**Work instruction**
After locating the line with "Bütün xəbərlər (123, 2072)" in the data that follows, return it and every later line exactly, up to and including the line with "[Ragtime Restaurant] (277, 2388)".
─── Records supplied
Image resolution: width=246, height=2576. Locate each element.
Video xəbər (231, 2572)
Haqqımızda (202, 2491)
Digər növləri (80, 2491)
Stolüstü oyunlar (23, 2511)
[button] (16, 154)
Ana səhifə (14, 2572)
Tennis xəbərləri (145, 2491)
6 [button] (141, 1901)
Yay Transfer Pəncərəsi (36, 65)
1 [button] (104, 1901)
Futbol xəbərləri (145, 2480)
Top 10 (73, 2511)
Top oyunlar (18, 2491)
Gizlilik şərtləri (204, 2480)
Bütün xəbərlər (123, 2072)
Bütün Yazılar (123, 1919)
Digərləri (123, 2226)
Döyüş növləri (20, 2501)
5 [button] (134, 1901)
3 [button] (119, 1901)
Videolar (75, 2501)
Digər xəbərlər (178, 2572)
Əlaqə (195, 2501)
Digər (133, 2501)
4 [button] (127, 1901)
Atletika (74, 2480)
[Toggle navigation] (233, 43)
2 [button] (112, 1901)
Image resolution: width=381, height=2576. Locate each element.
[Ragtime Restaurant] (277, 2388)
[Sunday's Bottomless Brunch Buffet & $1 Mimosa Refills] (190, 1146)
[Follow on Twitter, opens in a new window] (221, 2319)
──────
─── Records supplied
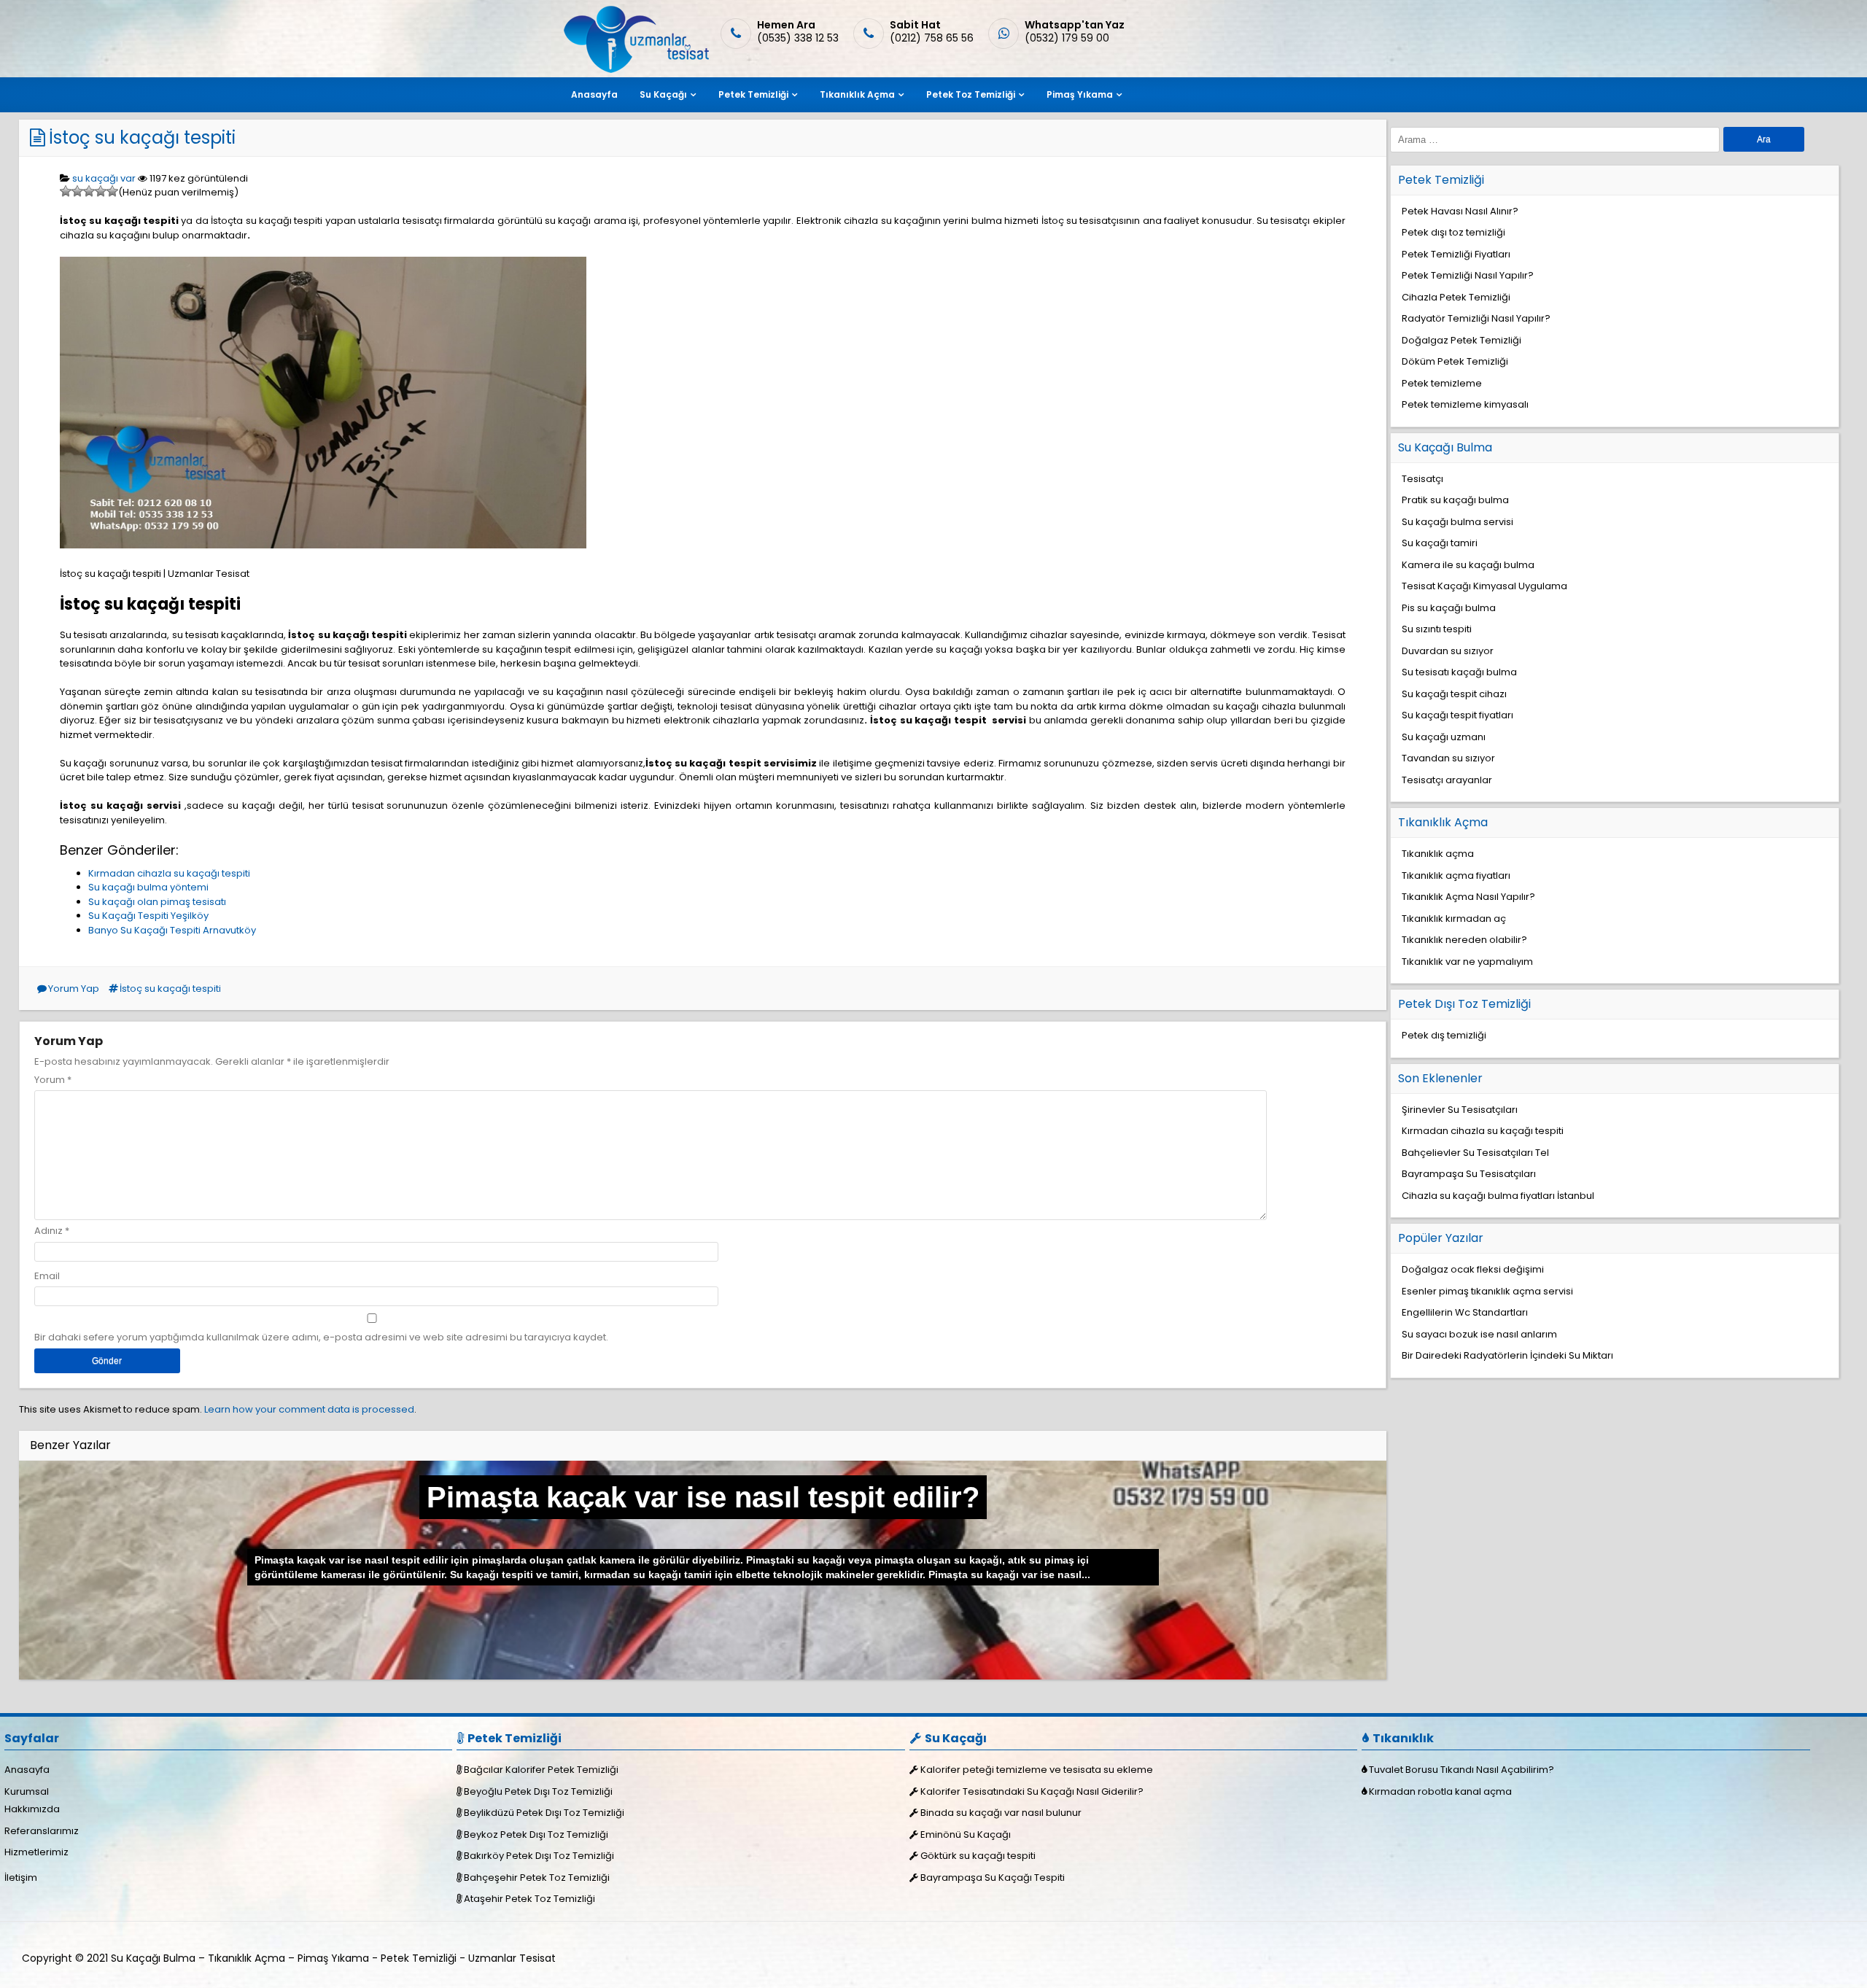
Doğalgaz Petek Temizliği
──────
**Task response**
Bütün xəbərlər (123, 2072)
Bütün Yazılar (123, 1919)
Digərləri (123, 2226)
Döyüş növləri (20, 2501)
5 [button] (134, 1901)
3 [button] (119, 1901)
Videolar (75, 2501)
Digər xəbərlər (178, 2572)
Əlaqə (195, 2501)
Digər (133, 2501)
4 [button] (127, 1901)
Atletika (74, 2480)
[Toggle navigation] (233, 43)
2 [button] (112, 1901)
Image resolution: width=381, height=2576. Locate each element.
[Ragtime Restaurant] (277, 2388)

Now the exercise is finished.